At 4:25 a.m. on Jan. 11, 2021 the University of Utah Police Department responded to a bomb threat targeting the U’s Black Cultural Center, called in from a crisis center in California.
The building was completely vacant at the time and according to the police department, after surveying the building with both officers and two explosive detection canines, it was determined there was no bomb on site.
The same morning, on the second day of Spring 2022 classes, U students were notified of the bomb threat via a statement from both Housing and Residential Education and UUPD.
While no bomb was found, Chief of UUPD Jason Hinojosa said there was still a criminal act of phoning in the threat, causing fear on campus and interrupting normal processes of the University.
“The vast, vast majority of [bomb threats] are fraudulent, they’re hoaxes,” Hinojosa said. “That doesn’t mean we treat them any differently or we don’t take them seriously.”
Hinojosa said while this is not a frequent issue on the U’s campus, it is something that he has had to deal with several times in his career, and bomb threats are a common issue in the state.
According to Hinojosa, what distinguishes this attack is that it was distinctly directed at the BCC.
“This threat is classified as a hate crime,” he said. “So given the nature of the work done in that building … and that it was specifically targeted by this person out of all the buildings on campus, this was clearly a hate crime.”
The UUPD statement said “there was no immediate threat to life” so a timely warning through the campus alert system was deemed unnecessary by the police chief.
“This happened all very quickly and given that there was no threat to campus and we had unfounded the actual explosive threat very quickly, there was no need for a timely warning to go out,” Hinojosa said. “What was going out was notification after the fact about what had happened and what the university is doing to take steps.”
A statement from the Racist & Bias Incident Response Team said that last Tuesday, eight historically Black colleges were targeted with bomb threats.
The RBIRT advises members of the U community to seek support.
“Although there were no explosive devices found, bomb threats themselves can cause trauma, make folx fear for their safety, and recall a history of racist bombings in this country,” the statement read.
According to Jorge Jimenez, a U political science student, the current U administration is a failure.
“I don’t feel safe as a brown student at the U,” Jimenez said.
Hinojosa also said while the investigation is occurring, they want to keep “as much information close to the vest as possible,” to not jeopardize the investigation.

WHAT TO DO: Extend the news report above about the bomb threat against the University of Utah's Black Cultural Center by writing the paragraphs that follow its last sentence.

INFORMATION:
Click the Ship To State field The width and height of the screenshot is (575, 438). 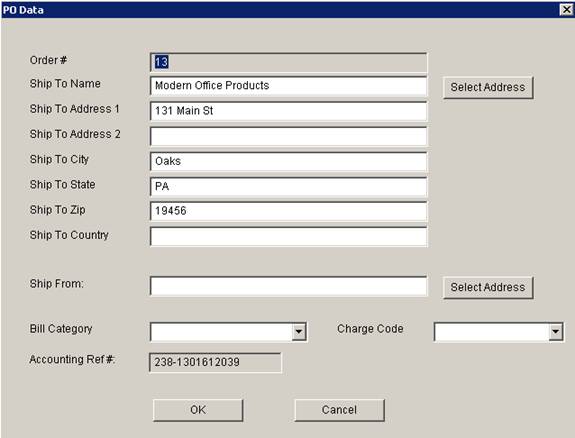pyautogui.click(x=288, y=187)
--
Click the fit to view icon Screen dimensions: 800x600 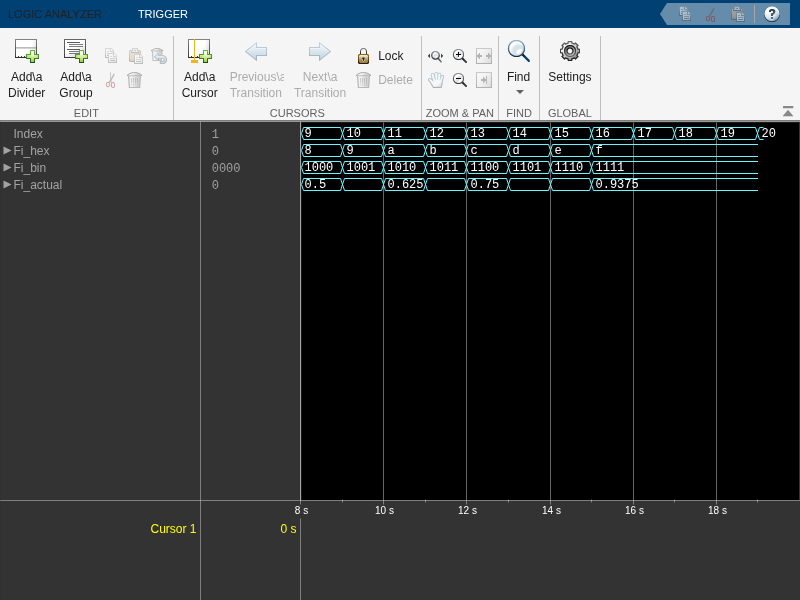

TASK OUTPUT:
“What [students] won’t know going forward are the details of the investigation until we actually locate a suspect,” he said. “If too much information is out, it can key in people on what we’re doing and where we’re at or we can also have people who want to try to come in and claim responsibility for it.”
Although they are in the beginning stages of an investigation, Hinojosa said students should be aware the UUPD is taking the situation very seriously.
“We have a crew of very experienced and veteran detectives, basically turning over every leaf,” he said.
Hinojosa said the university and police department can do more in communicating what to do in a situation like this. For example, if a person receives a phone call with a threat, there are more steps to take than alerting the police and evacuating the building.
“There’s a lot of questions to ask and to try to keep the person on the line to get that information because that’s always going to benefit the investigation and locating and identifying the person who did this,” Hinojosa said. “I think we probably should … put out some more messaging on what to do.”
According to a video response from U President Taylor Randall, he hopes the U community can come together to decide how to make a change.
“I think what’s frustrating here is this is the third and fourth such statement that we have had to make,” Randall said. “And it’s difficult to find the cowards that perpetrate these acts.”
Hinojosa encourages any students or faculty who might have information on the case to call UUPD.
According to RBIRT, the individual who called the threat does not seem to be a member of the U community. UUPD is currently investigating the issue and has reported it to the FBI for further investigation.
The University Counseling Center stated the event was anti-Black violence and has crisis counselors available at 801-581-6826.